Under the direction of Lucas Jervies, these iconic Cross characters from across time come to vibrant life and draw the audience into their worlds. They represent an array of eccentric and disparate personalities who have found belonging in a small strip of inner society, the only space they feel at home.
Ben Gerrard is charming in his eccentricities and equally haunting as a Les Girls performer. He is full of pain and longing even as he invites the audience into his dressing room with self-deprecating humour and upbeat revelry. Gerrard never lets us forgets what’s behind the brave, bubbly face: the world that has squeezed his realm of hope and acceptance into a small back alley and a small stage.
Virginia Gay is Bea Miles, bohemian rebel. She embraces Miles’ peculiar patter and reciting of Shakespeare with great comedy and warmth. Despite the laughs she still makes a clear argument for the life of the Cross and the fun and freedom at the heart of its nightlife. As she shouts her plea for the collective mass to do something fun over the balcony, with the noises of 2016 Sydney rising up from below, she passes around a bottle of wine to share. She is a poignant embodiment of the joy of community and freedom that can often get lost in a fast paced, relentless city.
In the concluding scene in the Silver Spade, Rob Mills croons a jazzy tune, suave as ever, ending the night on a high.
This is an entertaining and unusual experience that is enjoyable and educational – these were real people and the stories are based on real-life events.
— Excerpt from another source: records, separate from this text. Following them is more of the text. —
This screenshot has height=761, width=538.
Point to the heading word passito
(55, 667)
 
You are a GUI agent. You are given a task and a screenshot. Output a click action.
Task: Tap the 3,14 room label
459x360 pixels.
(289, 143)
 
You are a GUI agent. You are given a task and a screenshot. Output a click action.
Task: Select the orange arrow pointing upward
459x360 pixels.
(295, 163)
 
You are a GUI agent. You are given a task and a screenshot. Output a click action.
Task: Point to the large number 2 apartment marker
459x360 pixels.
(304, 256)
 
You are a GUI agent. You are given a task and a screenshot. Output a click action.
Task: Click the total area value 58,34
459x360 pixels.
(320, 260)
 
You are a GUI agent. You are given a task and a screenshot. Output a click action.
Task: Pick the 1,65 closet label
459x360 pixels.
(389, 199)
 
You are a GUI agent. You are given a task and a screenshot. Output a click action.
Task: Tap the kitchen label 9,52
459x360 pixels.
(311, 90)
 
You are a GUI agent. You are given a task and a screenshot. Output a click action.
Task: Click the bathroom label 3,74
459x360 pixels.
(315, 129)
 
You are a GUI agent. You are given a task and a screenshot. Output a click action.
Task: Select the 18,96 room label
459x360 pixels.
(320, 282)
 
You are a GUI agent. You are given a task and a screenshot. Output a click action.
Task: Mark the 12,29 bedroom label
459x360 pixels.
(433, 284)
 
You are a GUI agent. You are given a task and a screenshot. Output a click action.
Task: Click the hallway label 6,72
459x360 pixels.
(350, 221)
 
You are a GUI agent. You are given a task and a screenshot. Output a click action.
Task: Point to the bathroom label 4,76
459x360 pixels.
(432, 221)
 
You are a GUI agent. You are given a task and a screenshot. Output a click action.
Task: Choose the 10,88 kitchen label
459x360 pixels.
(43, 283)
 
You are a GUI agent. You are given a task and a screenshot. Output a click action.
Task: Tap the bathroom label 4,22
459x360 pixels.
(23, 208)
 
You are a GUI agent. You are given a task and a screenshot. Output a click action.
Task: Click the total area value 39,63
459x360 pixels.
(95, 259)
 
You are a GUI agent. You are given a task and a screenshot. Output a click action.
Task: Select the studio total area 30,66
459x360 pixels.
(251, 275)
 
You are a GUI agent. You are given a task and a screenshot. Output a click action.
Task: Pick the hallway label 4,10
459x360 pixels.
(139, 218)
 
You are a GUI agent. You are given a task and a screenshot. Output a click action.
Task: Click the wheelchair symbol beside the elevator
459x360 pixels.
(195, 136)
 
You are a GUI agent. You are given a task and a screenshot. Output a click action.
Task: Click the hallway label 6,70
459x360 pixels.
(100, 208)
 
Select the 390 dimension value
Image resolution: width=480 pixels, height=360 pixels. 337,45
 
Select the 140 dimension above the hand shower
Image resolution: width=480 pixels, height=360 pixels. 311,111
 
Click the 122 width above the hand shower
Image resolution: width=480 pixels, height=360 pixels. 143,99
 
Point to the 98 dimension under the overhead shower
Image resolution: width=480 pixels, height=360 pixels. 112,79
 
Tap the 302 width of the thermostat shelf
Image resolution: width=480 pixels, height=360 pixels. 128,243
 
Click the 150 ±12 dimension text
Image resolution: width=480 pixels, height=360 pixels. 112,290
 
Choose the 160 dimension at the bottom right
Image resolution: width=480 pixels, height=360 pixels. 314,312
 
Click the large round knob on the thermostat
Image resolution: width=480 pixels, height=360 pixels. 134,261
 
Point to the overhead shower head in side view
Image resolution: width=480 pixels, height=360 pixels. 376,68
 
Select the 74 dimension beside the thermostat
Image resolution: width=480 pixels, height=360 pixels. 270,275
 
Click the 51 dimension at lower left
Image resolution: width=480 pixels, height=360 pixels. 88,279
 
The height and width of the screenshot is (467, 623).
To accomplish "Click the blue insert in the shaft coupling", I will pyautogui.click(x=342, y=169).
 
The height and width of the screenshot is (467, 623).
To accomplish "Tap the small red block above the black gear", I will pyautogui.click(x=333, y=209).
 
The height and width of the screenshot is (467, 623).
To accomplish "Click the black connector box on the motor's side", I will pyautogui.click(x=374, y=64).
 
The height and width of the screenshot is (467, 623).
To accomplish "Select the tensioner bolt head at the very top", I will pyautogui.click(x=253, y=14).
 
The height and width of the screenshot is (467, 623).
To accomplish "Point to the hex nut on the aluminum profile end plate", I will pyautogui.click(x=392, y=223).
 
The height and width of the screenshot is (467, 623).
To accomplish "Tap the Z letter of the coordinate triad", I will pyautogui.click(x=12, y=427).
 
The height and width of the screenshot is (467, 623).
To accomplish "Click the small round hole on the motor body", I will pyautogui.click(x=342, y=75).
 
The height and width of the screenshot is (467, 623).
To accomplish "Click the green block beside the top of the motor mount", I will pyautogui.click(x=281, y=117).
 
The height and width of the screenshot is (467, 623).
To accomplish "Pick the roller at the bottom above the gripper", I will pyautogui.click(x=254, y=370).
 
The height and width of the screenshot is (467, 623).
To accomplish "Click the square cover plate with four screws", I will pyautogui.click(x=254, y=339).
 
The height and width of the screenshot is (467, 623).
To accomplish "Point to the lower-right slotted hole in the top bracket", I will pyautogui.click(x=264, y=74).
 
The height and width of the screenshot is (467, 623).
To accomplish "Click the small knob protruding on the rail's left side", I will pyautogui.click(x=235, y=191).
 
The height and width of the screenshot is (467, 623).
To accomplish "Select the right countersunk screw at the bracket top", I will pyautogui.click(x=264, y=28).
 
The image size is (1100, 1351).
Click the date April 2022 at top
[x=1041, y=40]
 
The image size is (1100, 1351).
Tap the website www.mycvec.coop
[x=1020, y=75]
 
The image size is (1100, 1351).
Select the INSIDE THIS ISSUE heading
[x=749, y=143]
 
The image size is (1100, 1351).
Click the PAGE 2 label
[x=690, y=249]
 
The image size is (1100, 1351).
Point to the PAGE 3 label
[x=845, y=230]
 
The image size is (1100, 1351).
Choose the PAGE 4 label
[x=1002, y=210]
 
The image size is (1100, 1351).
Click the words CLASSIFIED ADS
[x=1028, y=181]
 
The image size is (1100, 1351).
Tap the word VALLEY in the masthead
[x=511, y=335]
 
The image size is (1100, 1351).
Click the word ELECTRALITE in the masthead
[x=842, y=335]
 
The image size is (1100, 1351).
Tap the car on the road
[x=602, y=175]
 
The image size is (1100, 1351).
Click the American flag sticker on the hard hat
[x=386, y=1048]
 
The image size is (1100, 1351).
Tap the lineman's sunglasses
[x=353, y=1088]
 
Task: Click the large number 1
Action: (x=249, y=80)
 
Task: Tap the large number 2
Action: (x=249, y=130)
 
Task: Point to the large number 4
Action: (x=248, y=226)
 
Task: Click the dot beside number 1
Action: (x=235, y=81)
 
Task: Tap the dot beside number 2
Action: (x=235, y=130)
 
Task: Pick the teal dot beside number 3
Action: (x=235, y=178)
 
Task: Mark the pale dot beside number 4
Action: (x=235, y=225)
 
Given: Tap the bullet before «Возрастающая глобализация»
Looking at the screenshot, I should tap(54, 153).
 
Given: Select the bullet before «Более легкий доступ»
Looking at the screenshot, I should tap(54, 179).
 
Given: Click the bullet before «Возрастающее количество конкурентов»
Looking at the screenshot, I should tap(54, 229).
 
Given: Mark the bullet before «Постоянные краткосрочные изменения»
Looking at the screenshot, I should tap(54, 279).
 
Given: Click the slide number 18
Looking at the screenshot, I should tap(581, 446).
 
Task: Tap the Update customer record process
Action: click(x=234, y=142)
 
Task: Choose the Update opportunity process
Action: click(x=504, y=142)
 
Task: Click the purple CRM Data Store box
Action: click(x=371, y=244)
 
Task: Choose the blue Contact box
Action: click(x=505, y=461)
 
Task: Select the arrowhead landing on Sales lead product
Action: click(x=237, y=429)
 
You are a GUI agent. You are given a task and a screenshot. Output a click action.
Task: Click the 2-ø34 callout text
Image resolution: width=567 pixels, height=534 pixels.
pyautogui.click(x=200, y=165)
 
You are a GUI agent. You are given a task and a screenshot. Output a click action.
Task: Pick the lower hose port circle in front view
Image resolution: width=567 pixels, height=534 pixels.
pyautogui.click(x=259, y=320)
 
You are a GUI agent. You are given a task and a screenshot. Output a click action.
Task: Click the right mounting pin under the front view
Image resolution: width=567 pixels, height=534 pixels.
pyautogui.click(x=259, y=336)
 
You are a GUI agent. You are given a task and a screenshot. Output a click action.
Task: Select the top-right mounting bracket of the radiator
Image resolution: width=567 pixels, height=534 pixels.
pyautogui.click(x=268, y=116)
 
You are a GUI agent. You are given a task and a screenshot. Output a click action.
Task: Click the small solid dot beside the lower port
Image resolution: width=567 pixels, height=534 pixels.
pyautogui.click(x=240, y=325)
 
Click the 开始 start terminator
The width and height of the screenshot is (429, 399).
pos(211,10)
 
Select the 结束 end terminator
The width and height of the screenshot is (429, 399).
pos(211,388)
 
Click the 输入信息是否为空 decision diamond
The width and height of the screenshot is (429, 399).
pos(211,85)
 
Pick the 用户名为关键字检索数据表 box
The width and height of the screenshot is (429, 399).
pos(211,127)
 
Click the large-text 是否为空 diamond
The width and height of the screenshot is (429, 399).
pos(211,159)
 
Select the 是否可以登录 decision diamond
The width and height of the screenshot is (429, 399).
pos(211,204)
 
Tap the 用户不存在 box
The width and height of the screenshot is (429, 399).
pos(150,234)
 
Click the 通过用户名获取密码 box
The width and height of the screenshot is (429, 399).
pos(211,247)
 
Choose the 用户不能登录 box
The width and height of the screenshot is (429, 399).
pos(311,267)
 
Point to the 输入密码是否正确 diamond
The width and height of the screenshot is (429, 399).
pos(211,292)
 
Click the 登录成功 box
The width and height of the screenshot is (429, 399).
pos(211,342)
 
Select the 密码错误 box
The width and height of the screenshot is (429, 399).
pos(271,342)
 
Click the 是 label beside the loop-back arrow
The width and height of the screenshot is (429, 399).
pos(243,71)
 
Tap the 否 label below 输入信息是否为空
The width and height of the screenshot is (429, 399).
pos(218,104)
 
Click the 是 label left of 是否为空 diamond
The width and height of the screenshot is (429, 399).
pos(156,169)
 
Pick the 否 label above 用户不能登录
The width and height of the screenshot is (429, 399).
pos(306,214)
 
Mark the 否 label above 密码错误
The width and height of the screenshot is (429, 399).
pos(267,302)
But more than that, it presents a plea for keeping Sydney’s nightlife alive, and is a powerful reminder that the spaces the city keeps shutting down are often sanctuaries for those who feel like they don’t belong anywhere else.
In the opening scene, Ben Gerrard’s prepping Les Girls character joins Brenden Lovvett on his guitar as they sing a song, composed by Ben Fink, with lyrics from Kenneth Slessor’s poem ‘William Street’.
This song sets the tone for the rest of the show, and as you leave the Silver Spade and head back to 2016 it’s hard not to be reminded of its refrain. It’s a message of comfort for those who feel out of place, and particularly relevant in a climate of bigoted attitudes towards the LGBTQI community. It’s a mantra to hold onto: “you find this ugly, I find it lovely”.